= THE TASK =
Where a line of the entries holds the string "computer", copy that line.

= DATA PROVIDED =
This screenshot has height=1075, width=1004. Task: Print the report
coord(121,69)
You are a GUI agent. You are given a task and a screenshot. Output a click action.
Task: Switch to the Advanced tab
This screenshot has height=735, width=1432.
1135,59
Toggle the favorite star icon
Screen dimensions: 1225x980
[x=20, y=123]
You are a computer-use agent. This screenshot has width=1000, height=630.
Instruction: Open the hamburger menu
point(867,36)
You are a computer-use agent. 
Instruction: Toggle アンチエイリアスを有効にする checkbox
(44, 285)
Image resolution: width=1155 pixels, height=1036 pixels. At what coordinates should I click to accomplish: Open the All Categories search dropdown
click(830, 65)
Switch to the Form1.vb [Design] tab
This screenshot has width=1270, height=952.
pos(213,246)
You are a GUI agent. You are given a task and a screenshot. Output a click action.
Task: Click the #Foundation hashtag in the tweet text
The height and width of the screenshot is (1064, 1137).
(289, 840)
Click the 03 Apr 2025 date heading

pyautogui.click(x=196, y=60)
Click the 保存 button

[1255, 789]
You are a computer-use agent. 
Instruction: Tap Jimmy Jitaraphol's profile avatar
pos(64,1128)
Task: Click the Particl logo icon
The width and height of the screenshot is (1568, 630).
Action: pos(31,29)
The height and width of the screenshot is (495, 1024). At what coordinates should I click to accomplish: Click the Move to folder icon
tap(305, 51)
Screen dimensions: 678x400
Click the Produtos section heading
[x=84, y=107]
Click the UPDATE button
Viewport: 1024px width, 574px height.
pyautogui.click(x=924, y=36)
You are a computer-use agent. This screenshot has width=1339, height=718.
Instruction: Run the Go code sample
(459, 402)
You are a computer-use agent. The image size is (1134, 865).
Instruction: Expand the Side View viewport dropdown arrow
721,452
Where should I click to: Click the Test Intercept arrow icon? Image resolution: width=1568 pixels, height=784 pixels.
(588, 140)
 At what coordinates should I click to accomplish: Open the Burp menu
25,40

= RESPONSE BELOW =
You are a computer-use agent. This screenshot has width=1000, height=630.
You are a computer-use agent. 
You are a computer-use agent. 
You are a computer-use agent. This screenshot has width=1339, height=718.
You are a computer-use agent. The image size is (1134, 865).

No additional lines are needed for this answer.